WHAT YOU WILL DO: Using the listing that follows, report how many lines include the word "cloud", and add no other words.

INFORMATION PROVIDED:
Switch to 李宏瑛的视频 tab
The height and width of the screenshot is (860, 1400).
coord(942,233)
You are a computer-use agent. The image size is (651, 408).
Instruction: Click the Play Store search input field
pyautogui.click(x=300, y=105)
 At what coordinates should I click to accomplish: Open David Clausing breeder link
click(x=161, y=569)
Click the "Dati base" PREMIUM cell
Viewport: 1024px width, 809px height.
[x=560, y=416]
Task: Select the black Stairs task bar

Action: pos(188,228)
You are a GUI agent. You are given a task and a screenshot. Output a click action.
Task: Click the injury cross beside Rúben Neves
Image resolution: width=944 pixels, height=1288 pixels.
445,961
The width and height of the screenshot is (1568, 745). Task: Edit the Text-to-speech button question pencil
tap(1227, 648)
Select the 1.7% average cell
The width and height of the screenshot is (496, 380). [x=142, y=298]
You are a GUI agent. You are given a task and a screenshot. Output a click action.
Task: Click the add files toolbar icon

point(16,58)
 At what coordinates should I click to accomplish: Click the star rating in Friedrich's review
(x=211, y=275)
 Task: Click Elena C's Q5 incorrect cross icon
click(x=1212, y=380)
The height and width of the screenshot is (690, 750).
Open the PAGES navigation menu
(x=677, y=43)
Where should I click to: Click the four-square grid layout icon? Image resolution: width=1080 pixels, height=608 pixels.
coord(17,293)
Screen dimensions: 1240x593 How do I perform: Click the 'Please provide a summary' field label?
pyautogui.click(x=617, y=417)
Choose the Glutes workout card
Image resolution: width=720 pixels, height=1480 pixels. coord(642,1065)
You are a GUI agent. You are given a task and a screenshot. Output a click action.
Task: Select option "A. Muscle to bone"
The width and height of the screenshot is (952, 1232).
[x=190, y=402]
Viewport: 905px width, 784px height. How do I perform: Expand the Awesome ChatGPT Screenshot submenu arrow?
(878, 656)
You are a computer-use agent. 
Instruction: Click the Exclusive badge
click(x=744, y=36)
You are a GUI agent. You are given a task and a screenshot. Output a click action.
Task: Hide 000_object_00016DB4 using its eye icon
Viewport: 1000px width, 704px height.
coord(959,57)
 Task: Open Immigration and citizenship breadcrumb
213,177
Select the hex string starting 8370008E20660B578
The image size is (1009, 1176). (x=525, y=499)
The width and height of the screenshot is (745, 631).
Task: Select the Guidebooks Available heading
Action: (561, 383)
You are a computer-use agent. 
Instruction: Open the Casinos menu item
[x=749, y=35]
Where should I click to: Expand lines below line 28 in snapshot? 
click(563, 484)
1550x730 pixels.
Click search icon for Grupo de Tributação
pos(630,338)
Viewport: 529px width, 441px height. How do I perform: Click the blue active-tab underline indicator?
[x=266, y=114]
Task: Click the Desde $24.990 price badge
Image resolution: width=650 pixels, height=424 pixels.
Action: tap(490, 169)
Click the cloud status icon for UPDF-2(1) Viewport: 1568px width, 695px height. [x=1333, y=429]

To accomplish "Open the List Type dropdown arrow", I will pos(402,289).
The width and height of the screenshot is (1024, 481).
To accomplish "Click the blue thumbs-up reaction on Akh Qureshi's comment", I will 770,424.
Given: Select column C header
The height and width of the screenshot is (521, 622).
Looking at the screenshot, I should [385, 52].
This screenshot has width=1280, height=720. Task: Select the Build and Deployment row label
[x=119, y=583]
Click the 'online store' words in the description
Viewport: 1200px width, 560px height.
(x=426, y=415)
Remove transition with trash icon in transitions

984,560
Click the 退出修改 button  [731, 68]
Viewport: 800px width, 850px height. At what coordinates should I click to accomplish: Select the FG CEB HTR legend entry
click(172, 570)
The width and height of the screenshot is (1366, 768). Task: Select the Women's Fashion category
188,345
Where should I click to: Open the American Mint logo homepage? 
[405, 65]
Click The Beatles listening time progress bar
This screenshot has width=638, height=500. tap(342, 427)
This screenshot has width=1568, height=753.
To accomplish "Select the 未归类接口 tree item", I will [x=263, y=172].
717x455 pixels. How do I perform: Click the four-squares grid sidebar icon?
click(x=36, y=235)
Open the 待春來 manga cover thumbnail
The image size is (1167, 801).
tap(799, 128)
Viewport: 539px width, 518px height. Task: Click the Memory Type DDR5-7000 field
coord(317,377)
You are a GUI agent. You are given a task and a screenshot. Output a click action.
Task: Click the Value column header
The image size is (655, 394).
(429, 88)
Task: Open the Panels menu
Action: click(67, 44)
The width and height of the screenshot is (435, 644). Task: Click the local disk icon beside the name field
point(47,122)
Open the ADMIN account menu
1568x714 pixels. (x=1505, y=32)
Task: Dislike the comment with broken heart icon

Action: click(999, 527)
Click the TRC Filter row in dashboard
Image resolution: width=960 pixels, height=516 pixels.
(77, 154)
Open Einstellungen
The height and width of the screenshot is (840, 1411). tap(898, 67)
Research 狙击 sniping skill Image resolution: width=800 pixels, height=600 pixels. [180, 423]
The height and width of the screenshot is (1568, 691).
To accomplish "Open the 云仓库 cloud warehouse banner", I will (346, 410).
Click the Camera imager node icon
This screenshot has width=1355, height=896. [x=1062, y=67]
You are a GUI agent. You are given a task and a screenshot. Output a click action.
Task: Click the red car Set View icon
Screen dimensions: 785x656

SOLUTION FOR THIS PROBLEM: 2